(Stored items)
-------
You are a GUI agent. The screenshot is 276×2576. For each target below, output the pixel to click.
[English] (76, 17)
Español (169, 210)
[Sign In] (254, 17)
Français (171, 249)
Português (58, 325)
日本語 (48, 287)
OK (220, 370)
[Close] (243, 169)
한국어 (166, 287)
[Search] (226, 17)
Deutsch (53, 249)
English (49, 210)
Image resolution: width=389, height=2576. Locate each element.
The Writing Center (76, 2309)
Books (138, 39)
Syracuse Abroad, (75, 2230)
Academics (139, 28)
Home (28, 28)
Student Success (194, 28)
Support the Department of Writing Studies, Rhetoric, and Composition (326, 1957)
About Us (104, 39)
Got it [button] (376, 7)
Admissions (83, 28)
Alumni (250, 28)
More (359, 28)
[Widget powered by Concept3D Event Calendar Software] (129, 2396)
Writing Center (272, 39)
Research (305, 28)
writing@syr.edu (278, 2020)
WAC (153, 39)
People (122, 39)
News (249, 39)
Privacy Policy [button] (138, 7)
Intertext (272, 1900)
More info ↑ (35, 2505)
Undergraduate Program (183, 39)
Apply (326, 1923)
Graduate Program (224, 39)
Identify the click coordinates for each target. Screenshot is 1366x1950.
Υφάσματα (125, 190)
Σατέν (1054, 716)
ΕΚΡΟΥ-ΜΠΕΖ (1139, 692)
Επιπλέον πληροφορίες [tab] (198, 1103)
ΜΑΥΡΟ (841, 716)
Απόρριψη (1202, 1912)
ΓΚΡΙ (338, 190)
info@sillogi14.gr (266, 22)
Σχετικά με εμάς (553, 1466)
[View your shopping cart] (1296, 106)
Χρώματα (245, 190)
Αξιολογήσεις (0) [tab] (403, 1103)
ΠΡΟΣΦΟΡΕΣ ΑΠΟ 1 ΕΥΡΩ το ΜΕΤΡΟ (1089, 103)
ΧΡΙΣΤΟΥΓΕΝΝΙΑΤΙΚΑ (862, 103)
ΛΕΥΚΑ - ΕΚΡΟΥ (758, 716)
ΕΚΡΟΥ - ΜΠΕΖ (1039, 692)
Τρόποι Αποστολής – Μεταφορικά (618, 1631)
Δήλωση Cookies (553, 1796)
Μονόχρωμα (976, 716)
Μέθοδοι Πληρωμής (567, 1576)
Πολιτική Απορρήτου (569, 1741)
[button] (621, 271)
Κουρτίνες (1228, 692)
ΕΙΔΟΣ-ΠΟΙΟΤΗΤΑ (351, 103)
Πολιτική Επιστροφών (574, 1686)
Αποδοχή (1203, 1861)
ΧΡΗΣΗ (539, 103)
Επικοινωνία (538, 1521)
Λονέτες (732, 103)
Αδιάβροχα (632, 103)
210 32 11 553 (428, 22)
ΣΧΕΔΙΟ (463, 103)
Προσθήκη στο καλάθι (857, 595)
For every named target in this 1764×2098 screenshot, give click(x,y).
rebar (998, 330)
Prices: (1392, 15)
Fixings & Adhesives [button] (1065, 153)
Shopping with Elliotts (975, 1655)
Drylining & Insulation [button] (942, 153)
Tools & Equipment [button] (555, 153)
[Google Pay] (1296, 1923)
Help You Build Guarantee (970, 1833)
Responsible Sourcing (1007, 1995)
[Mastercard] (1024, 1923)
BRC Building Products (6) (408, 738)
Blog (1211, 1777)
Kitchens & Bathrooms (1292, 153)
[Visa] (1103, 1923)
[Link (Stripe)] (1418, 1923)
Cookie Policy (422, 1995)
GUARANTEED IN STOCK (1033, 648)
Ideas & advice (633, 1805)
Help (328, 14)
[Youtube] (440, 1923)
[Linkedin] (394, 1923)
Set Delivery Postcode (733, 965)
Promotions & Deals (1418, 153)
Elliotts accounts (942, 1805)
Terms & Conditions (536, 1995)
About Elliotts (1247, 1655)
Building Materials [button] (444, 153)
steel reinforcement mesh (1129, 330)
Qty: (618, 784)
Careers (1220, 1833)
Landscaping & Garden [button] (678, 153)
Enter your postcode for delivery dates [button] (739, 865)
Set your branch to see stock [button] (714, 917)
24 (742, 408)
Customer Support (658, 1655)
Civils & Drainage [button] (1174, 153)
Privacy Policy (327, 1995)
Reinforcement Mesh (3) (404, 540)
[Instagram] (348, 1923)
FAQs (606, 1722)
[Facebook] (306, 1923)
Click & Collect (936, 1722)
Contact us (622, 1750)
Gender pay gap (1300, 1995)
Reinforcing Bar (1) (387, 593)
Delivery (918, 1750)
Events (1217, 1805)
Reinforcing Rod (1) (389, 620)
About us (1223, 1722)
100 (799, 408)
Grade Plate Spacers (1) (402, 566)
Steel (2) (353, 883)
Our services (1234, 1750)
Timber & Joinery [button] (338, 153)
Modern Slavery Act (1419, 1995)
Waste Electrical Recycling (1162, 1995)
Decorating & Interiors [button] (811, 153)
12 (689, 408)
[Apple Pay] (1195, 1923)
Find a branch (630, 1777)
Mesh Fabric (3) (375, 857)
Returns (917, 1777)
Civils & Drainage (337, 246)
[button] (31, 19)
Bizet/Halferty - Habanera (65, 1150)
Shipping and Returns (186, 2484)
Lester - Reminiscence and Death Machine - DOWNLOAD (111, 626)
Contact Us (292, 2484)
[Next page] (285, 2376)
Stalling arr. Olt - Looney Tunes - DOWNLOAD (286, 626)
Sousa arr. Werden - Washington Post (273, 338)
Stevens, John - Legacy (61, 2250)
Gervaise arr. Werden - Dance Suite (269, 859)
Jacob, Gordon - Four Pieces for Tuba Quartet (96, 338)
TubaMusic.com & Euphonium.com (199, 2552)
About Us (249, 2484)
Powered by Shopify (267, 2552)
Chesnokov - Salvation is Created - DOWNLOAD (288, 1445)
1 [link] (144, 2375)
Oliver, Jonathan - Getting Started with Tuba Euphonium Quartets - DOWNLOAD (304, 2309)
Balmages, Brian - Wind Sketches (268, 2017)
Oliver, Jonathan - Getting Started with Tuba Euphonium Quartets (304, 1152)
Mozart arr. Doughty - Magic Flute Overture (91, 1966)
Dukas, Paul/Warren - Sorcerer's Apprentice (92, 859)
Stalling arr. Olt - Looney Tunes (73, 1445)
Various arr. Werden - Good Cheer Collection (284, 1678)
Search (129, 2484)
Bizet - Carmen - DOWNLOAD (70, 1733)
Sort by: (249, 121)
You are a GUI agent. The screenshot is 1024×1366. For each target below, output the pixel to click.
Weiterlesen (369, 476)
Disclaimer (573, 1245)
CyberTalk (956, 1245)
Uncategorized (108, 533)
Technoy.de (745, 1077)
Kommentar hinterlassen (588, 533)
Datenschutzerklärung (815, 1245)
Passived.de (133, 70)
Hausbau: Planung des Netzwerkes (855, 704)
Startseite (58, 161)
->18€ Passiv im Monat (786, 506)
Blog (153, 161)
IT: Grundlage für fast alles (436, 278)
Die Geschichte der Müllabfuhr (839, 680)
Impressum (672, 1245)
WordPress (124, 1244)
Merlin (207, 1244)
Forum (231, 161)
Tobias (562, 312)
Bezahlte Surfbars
-------
What to do:
Read the entries above and find each line holding the word "Oliver". Copy it out.

Reply to the task:
Oliver, Jonathan - Getting Started with Tuba Euphonium Quartets - DOWNLOAD (304, 2309)
Oliver, Jonathan - Getting Started with Tuba Euphonium Quartets (304, 1152)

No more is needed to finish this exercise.